Health and Safety issues will mean that new paths leading away from hazards are in the process of being created. Funding streams have been identified, which will help local people gain accreditation to obtain Brush Cutter licences, so that they can manage the nature reserve. Local schools are already attending an outdoor classroom where ~30 pupils are accommodated at Key stages 1-3. Plans are to include A level environmental education courses. In the future there is potential for generating income for the site, by the inclusion of an Archimedes Screw at the intake from the New River, which could be undertaken by a local Community Interest Group .

 Unlike the Sand Filtration system at Seething Wells, this  system  cleansed the water by chlorine gas, until the 1980's. See left the Grade 2 listed Gashouse, currently sliding down the embankment and in a poor state of repair. In this, it bears similarities to the small pumping station  on the wharf at Seething Wells. The windows and roof have been changed, yet there is a lot of excitement and interest in the restoration of this building, especially the  a small railway, which runs a short distance from the building to the gas pipes at the edge of the reservoir.

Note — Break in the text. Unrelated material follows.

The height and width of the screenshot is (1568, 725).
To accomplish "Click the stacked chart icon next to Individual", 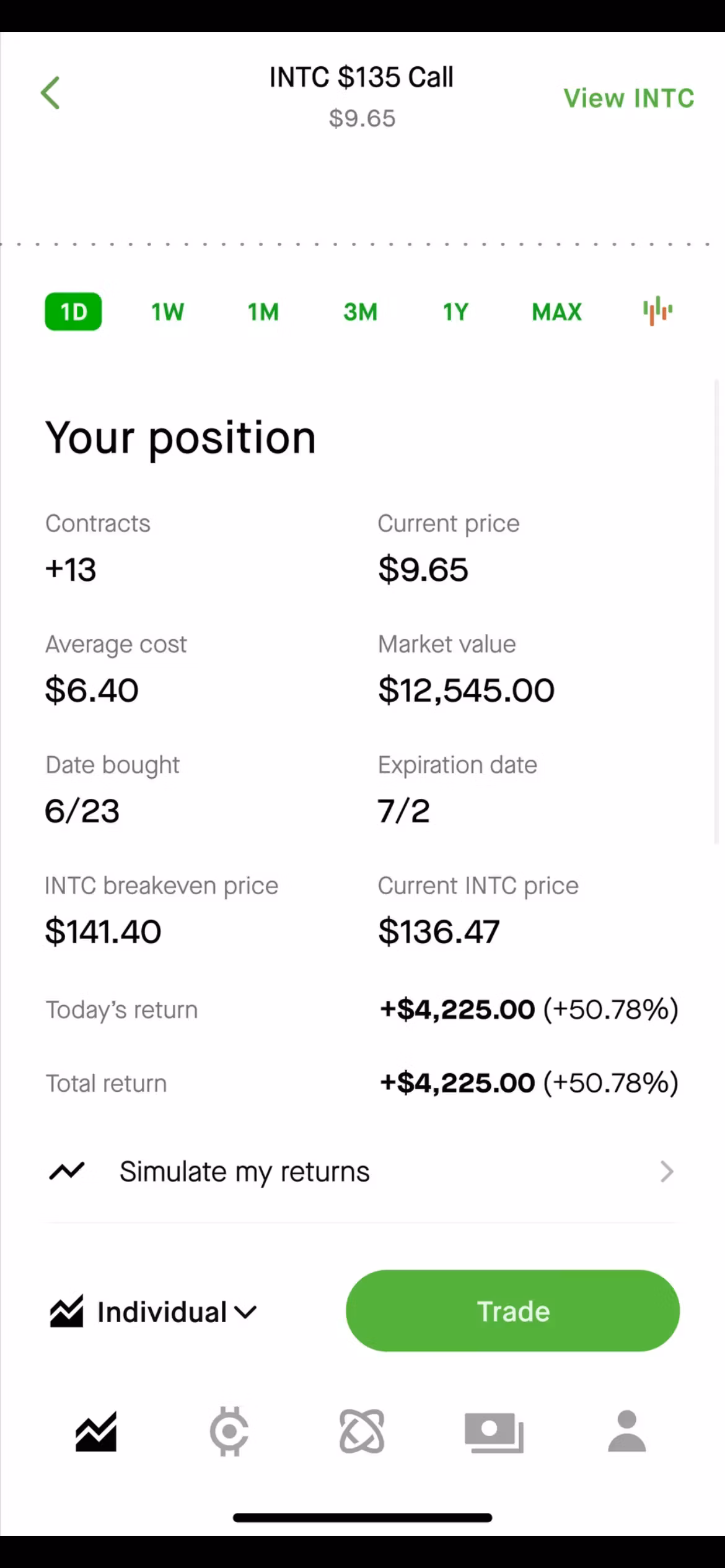I will (x=66, y=1311).
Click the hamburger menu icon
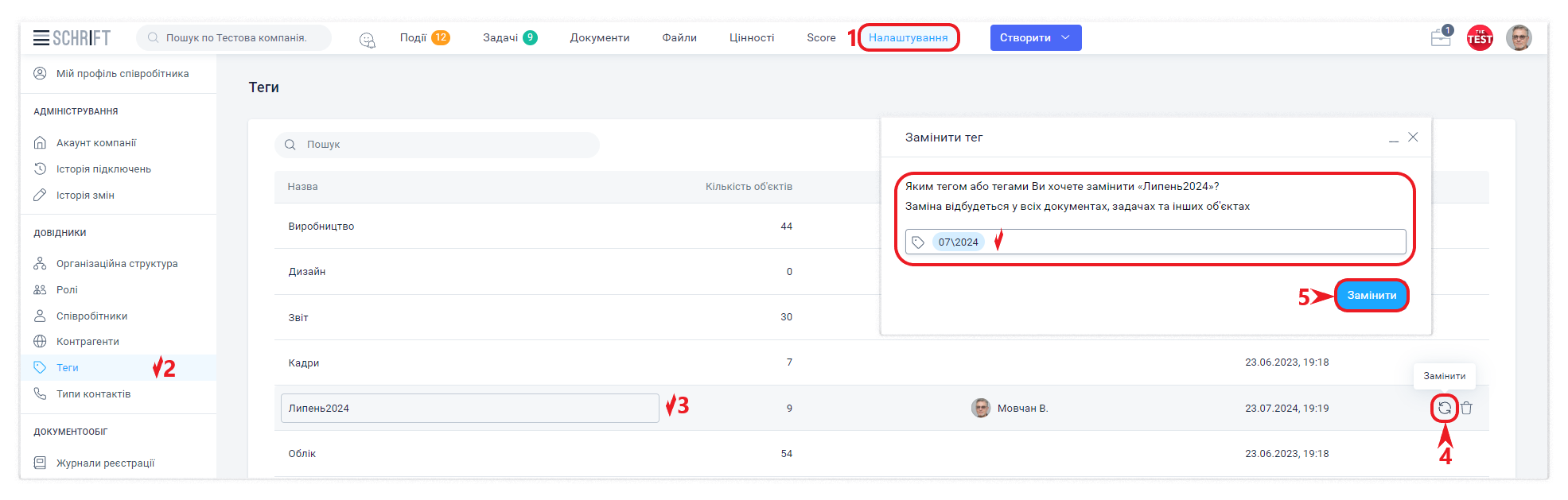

The Gashouse will be a visitor Welcome Centre with an awning to extend to an outdoor cafe area. This was a hot topic among visitors who felt that we are awash with cafes and it would detract from the nature reserve. David agreed that the cafe would  only 'wash it's face' financially but would engage many people who would not  normally come into contact with nature. Inside the building is the Gas Trolley (left) which transported the cylinders along the rail tracks. The pipe work is still present throughout the waterbody, although no longer used operationally. However it is now important for perching birds and the Wildlife Trust see these heritage features as very important for wildlife.
Birds perching on the gas pipes.

Also planned are DDA compliant (2m) hoggin paths, a floating walkway, new bridge, signage (see below). There is already interpretation boards and a small allotment garden with an apiary which are outside the nature reserve.